- Genre: Documentary
- Narrated by: Bill Ratner
- Country of origin: United States
- Original language: English
- No. of episodes: 12

Production
- Executive producer: Gary R. Benz
- Running time: 30 minutes
- Production company: GRB Entertainment

Original release
- Network: The Weather Channel
- Release: January 15, 2006 – 2011

= Full Force Nature =

American documentary television series

Full Force Nature is an American documentary television series that is narrated by Bill Ratner and ran on The Weather Channel from January 15, 2006 until 2011.

==Premise==
Full Force Nature focuses on extreme weather and weird weather events that are caught on video camera.

==Episode list==

===Season 1===

| No. | Title |
|---|---|
| 1 | "California Flooded River" |
| 2 | "Elk City, Oklahoma, Tornado" |
| 3 | "Hurricane (Katrina charley Claudette)" |
| 4 | "Iowa Tornado" |
| 5 | "Katrina Boat and Fire" |
| 6 | "Katrina Gulfport Hotel Surge" |
| 7 | "Kitty Hawk, North Carolina, Hurricane" |
| 8 | "LA Rains Rescue" |
| 9 | "Sea Storm" |
| 10 | "Texas Flash Floods" |
| 11 | "Tornado (Illinois, Salt Lake City, and Kansas)" |
| 12 | "Vegas 2 (Monsoonal Rains of Las Vegas)" |

==Home media and streaming releases==
On April 28, 2009, Echo Bridge Home Entertainment (under license from GRB Entertainment) released the show on DVD in Region 1.

On January 25, 2010, Echo Bridge Home Entertainment (under license from GRB Entertainment) released both volumes of Full Force Nature on DVD in Region 1.

On December 20, 2016, GRB Entertainment made the show available for streaming on YouTube.

In 2018, the series was available online on the streaming services Netflix and Tubi, but the show was later removed on Netflix in 2019 and Tubi in 2020, but it returned to the latter service in July 2023, when FilmRise acquired digital distribution rights to the show, along with other shows from GRB Studios.

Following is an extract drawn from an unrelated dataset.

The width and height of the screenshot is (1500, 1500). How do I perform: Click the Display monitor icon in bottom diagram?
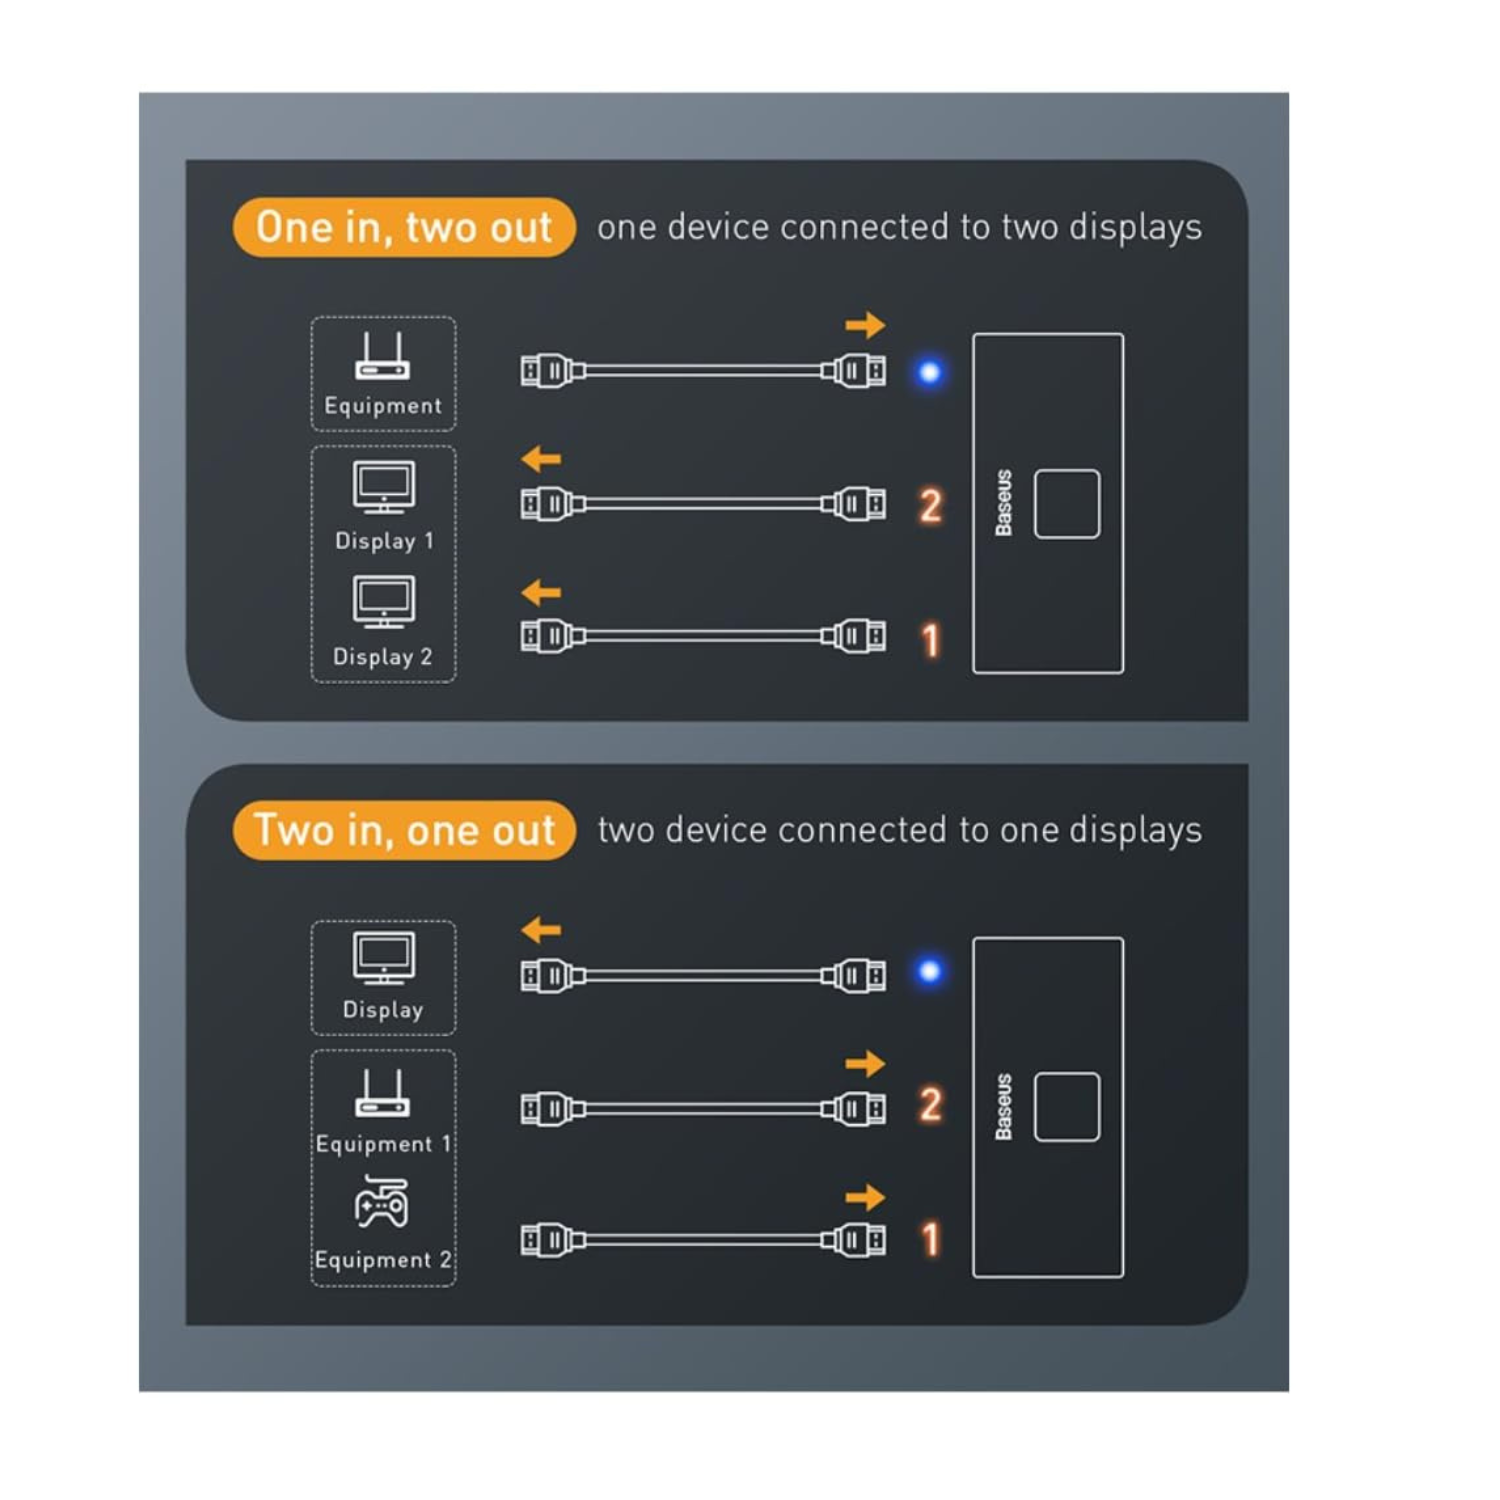tap(384, 959)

As of 2023, the show is currently available for streaming online on FilmRise's app and its partners, The Roku Channel, Tubi and Amazon Prime Video and its sister AVOD service, Amazon Freevee in English audio, and dubbed in Spanish on Pluto TV in Latin America and Vix in the United States and Mexico, under the titles Fuerza Total de la Naturaleza and Naturaleza Impacable.

In August 2024, the first season of Full Force Nature was made available on Pluto TV in English audio.

| DVD name | Ep # | Release date |
|---|---|---|
| Full Force Nature | 12 | April 28, 2009 |
| Full Force Nature: Volume 1 | 6 | January 25, 2010 |
| Full Force Nature: Volume 2 | 6 | January 25, 2010 |

==International versions==
The Philippine version of the show was hosted by actor Richard Gutierrez, and aired on GMA Network under the "Bilib Ka Ba? Nights" (lit. 'Do You Believe? Nights') block of the network from December 2, 2008 until February 17, 2009.

==See also==
- Deadline to Disaster - a similar documentary television show that aired on The Weather Channel since 2020.